TASK —
Among the entries that follow, find every line with the word "Insert" and list it.

MATERIAL SUPPLIED —
_ _ _ _ _

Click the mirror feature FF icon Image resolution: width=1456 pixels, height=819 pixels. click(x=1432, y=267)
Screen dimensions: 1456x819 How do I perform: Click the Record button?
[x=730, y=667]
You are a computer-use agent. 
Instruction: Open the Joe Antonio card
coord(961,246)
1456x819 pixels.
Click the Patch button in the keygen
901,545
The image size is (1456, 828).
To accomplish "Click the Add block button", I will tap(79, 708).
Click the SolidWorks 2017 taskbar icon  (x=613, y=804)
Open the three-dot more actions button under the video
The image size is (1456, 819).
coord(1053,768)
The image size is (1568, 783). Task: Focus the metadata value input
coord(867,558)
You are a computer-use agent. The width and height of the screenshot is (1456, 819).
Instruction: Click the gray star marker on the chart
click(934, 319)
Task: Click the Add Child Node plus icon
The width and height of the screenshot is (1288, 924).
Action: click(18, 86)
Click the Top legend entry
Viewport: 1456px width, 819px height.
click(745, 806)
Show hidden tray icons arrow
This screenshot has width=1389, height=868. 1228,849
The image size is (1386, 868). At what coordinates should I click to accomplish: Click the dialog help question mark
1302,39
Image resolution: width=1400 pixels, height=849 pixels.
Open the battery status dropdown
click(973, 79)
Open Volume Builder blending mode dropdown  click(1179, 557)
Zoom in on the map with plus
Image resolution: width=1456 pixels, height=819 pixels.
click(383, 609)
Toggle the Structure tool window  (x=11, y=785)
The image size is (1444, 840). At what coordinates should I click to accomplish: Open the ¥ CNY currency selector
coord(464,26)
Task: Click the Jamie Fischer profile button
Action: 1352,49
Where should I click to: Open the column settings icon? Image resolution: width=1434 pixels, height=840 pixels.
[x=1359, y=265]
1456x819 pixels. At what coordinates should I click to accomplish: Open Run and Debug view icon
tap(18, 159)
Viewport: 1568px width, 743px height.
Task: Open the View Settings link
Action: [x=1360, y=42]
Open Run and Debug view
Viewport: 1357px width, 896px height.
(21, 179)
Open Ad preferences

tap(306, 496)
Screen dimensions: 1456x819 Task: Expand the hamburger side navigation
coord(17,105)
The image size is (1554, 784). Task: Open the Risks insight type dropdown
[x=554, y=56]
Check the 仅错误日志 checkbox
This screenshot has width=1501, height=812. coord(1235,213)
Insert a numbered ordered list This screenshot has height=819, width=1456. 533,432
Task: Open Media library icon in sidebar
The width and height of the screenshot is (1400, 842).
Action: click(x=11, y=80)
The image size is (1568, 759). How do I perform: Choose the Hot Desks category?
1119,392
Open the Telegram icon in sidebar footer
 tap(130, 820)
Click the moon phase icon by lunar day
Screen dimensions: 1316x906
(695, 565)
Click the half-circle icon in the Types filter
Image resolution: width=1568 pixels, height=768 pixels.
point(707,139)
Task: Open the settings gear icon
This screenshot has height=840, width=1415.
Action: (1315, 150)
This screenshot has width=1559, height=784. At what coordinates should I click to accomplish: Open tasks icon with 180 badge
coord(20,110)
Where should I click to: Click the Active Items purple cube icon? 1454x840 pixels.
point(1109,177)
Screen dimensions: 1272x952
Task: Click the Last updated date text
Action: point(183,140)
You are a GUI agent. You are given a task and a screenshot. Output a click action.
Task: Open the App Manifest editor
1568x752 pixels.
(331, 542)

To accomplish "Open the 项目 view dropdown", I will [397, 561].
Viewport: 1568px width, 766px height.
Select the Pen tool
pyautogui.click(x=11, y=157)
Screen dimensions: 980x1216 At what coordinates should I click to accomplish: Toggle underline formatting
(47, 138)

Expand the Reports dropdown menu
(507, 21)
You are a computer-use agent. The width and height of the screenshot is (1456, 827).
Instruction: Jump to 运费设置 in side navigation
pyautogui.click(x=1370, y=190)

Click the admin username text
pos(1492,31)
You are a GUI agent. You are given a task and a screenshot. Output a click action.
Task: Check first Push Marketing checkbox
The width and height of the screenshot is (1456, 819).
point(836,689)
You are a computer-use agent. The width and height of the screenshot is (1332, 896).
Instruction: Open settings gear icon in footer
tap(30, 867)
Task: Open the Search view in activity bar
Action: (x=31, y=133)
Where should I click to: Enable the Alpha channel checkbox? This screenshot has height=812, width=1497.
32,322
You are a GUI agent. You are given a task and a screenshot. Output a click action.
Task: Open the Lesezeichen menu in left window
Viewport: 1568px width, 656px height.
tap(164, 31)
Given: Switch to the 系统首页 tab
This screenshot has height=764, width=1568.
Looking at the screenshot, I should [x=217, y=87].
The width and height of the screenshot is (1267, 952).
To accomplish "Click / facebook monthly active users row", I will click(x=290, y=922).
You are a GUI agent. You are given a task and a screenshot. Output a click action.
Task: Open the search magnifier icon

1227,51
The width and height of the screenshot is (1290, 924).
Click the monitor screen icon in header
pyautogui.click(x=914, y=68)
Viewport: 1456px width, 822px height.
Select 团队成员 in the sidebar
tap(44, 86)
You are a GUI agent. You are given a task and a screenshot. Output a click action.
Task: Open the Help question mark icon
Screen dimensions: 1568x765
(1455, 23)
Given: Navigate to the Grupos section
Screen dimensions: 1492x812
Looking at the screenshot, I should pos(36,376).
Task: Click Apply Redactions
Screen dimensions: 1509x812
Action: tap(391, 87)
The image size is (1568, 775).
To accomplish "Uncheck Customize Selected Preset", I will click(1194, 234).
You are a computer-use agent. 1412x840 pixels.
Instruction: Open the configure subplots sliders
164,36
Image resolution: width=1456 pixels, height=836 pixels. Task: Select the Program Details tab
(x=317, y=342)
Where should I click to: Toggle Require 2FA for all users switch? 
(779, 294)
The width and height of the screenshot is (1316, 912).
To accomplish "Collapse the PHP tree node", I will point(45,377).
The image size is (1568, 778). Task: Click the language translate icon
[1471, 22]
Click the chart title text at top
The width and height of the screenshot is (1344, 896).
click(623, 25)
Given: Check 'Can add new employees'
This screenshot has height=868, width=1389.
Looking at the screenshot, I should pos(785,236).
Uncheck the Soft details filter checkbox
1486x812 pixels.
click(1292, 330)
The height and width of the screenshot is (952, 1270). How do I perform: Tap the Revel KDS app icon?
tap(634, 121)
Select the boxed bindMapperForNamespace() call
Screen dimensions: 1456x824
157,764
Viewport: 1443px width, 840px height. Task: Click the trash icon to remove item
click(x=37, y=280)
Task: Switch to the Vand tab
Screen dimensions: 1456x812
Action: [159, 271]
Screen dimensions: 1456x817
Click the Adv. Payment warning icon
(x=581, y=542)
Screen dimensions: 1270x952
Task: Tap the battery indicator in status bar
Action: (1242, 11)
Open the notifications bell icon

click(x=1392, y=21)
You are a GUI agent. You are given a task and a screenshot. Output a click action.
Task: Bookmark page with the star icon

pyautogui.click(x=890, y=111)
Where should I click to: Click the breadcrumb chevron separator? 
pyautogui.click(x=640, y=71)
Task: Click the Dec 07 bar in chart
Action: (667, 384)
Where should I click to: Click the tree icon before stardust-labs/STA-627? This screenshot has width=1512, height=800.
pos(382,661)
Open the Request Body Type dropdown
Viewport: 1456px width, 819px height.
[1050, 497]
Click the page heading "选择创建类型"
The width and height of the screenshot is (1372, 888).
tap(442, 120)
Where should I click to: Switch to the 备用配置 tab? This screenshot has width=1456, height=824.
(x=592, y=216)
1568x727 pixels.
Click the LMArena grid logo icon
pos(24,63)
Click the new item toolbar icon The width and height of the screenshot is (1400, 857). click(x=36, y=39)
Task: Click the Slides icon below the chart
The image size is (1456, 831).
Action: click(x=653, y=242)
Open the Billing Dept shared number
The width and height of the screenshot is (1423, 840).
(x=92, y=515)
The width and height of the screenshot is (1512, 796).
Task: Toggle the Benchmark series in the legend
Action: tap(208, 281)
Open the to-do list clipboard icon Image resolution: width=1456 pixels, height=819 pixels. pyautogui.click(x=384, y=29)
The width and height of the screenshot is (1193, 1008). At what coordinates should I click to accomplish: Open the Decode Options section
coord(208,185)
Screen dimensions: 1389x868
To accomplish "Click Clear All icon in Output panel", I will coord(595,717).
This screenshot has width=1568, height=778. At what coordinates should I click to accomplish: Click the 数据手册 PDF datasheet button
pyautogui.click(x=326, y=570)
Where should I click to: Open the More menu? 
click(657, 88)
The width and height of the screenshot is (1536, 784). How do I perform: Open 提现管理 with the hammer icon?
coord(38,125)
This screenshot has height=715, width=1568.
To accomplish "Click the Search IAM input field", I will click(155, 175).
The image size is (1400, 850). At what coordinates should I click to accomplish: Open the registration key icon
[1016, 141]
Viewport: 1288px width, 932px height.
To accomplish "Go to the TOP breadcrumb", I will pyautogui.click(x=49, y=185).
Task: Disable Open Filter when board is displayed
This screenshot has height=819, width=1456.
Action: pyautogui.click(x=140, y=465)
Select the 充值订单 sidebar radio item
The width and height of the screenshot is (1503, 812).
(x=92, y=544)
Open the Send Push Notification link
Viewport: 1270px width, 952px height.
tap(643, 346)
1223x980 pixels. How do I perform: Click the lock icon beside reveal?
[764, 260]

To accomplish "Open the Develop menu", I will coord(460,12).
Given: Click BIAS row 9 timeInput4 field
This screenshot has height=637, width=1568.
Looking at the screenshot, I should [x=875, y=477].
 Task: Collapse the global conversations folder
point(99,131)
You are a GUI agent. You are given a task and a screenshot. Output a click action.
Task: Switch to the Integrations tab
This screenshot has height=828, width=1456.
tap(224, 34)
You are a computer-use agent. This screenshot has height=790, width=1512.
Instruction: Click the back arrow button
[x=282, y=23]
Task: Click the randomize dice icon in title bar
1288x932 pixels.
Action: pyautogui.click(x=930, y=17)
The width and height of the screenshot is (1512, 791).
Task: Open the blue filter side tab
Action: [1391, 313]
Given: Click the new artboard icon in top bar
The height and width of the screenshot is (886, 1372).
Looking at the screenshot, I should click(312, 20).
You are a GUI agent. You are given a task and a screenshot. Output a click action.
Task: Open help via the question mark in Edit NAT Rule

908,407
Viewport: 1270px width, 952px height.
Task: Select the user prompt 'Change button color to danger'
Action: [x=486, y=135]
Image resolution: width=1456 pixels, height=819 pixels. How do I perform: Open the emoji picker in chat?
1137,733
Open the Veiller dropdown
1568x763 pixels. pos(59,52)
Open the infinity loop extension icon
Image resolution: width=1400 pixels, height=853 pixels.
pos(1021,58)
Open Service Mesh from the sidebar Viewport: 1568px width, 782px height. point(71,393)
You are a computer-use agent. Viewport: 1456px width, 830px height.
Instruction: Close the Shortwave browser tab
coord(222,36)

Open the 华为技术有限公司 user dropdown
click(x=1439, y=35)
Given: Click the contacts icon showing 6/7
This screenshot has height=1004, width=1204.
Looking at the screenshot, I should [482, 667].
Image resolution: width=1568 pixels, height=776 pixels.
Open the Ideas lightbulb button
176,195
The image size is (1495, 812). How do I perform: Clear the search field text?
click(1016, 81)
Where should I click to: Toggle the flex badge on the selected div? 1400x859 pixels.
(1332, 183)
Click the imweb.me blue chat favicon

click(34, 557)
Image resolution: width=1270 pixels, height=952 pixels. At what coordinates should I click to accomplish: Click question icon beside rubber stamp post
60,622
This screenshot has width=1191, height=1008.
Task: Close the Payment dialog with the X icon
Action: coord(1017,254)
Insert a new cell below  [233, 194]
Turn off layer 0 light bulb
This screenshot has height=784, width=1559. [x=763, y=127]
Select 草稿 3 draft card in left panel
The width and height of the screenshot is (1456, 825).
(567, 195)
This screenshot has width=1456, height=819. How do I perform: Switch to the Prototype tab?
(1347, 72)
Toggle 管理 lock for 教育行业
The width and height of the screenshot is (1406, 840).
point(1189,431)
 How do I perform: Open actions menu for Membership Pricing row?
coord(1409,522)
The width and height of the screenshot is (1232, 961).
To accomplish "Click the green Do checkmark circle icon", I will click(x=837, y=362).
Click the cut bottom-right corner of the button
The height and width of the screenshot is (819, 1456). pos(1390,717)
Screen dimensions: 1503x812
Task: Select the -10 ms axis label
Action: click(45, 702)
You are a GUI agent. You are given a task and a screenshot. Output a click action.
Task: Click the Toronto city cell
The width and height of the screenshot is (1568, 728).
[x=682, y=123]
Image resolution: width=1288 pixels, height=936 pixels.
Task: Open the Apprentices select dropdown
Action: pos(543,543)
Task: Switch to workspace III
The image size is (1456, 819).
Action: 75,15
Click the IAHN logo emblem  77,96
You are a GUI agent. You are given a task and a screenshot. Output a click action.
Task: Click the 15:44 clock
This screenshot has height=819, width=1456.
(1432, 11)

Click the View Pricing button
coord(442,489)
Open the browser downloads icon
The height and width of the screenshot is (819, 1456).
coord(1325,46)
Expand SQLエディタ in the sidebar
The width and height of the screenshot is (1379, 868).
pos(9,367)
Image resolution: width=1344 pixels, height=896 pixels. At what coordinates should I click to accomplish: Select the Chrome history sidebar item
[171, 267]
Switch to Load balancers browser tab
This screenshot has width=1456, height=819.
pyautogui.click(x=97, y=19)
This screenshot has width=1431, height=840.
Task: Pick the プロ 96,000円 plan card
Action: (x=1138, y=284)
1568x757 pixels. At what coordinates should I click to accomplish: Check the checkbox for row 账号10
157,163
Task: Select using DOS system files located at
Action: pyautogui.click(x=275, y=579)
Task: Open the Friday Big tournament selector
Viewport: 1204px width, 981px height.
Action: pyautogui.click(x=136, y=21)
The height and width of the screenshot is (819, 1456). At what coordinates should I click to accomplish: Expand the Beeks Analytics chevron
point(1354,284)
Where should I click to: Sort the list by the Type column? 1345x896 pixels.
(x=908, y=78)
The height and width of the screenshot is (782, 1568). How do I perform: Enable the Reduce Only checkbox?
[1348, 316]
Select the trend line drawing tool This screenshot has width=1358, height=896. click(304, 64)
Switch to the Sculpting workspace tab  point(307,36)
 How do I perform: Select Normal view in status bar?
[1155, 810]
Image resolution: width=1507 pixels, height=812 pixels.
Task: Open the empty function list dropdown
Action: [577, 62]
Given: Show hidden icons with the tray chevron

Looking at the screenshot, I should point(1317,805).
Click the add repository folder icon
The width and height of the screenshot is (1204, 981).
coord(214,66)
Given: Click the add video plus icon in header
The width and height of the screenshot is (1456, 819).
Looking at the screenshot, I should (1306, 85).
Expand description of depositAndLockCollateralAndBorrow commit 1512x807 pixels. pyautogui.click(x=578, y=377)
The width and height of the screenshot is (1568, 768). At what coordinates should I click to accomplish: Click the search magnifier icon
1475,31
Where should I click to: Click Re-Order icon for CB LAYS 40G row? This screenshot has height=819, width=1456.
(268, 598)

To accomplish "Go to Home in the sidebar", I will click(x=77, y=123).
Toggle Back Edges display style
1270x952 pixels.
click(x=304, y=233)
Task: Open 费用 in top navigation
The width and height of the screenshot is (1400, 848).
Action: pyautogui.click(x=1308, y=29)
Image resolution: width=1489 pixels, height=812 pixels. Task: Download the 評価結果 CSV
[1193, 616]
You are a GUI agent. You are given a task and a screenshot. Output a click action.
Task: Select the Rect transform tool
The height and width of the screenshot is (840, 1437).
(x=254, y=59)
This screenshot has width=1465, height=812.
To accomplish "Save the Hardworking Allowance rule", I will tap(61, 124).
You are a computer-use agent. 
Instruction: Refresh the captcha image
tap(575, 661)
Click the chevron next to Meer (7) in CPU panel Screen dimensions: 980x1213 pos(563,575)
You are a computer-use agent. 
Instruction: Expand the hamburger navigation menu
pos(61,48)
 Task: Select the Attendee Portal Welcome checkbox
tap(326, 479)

_ _ _ _ _

RESULT OF THE TASK —
Insert a numbered ordered list This screenshot has height=819, width=1456. 533,432
Insert a new cell below  [233, 194]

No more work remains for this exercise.